Las mujeres hacen cosas irracionales, los hombres hacen cosas estúpidas. Esta peli trata de lo segundo. Es decir; es partidista, sesgada, estereotipada y  truquera. O sea, que no está mal del todo. Retrata a una colección de hombres cercanos a los 50, enfrentándose a las consecuencias de sus autismos emocionales, de sus confusiones, de su falta de educación sentimental, de su egoísmo. A mí, todo eso me sonaba y  aunque nadie aprende en cabeza ajena, no viene mal reírse un poco con las desgracias de los demás atolondrados. Y reírse de los muchos yoes de uno mismo, de nuestros pasados, de nuestras arduas resurrecciones.

Hasta ahora, no había visto ninguna peli de Gay; pero parece ser que es buen director de actores y ha conseguido juntar a un elenco que funciona bien en la pantalla: Eduard Fernández, Sbaraglia, Javier Cámara (el mejor actor del humilde cine patrio), Eduardo Noriega, Alberto San Juan y Jordi Mollà son las víctimas.
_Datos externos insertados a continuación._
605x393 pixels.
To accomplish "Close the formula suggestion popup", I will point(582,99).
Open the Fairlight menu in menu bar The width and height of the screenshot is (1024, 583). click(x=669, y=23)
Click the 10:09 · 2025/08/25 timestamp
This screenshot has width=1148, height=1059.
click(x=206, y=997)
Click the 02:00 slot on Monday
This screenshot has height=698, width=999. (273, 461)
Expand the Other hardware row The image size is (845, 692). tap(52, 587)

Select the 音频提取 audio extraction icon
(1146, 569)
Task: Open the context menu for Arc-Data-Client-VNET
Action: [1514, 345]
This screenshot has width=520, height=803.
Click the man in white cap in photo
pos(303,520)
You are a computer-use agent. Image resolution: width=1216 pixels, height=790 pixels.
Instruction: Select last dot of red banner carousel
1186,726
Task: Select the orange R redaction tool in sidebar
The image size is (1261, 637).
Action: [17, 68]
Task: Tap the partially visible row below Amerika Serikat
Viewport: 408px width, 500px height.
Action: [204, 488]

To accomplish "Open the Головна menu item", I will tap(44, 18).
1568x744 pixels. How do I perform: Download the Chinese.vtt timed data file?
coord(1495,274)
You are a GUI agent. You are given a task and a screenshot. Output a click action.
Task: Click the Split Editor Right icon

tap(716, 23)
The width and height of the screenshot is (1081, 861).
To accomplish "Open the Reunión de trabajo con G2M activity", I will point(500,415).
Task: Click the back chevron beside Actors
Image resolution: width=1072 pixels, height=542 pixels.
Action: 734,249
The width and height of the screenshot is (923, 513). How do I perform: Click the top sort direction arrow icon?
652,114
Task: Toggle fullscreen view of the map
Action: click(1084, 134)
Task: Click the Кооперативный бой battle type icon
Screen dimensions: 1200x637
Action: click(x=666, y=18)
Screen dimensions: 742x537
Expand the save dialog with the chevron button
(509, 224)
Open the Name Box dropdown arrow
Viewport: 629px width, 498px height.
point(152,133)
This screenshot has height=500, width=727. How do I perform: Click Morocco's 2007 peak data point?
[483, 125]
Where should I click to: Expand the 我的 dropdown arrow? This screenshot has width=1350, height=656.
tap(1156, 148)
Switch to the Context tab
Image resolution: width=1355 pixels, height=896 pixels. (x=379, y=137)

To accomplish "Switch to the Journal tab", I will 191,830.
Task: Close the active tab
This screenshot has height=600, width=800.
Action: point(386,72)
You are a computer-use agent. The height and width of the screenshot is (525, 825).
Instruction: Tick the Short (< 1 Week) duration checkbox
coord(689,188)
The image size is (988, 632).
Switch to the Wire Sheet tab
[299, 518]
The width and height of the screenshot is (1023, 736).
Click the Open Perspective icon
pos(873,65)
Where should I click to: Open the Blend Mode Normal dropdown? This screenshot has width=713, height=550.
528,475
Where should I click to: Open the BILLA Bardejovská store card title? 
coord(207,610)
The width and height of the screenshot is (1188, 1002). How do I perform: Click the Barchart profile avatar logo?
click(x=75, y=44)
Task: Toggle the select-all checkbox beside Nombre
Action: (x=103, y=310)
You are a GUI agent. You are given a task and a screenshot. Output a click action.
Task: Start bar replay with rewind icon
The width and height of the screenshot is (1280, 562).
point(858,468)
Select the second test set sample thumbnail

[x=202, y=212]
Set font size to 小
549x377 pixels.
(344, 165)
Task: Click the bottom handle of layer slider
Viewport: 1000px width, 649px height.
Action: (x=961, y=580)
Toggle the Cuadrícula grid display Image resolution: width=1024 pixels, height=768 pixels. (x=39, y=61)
Candela Peña, Clara Segura, Leonor Watling y Cayetana Guillén Cuervo son las victimarias en esta recopilación de sketches, mal vinculados y cuyos diálogos, teatrales y un poco falsones, parecen preceder a la propia peli. 

Fui al cine con varios amigos. Ellas se lo pasaron de lo lindo viendo a esa colección de separados, divorciados, desengañados y cornudos en general buscando algo de cariño en la oscuridad. Ellos se quedaron más seriotes. Yo, en el fondo, le di gracias a la vida porque me llevaran al cine, le di gracias por el año nuevo, le di gracias por las comedias facilonas que usan un espejo para ser agradables.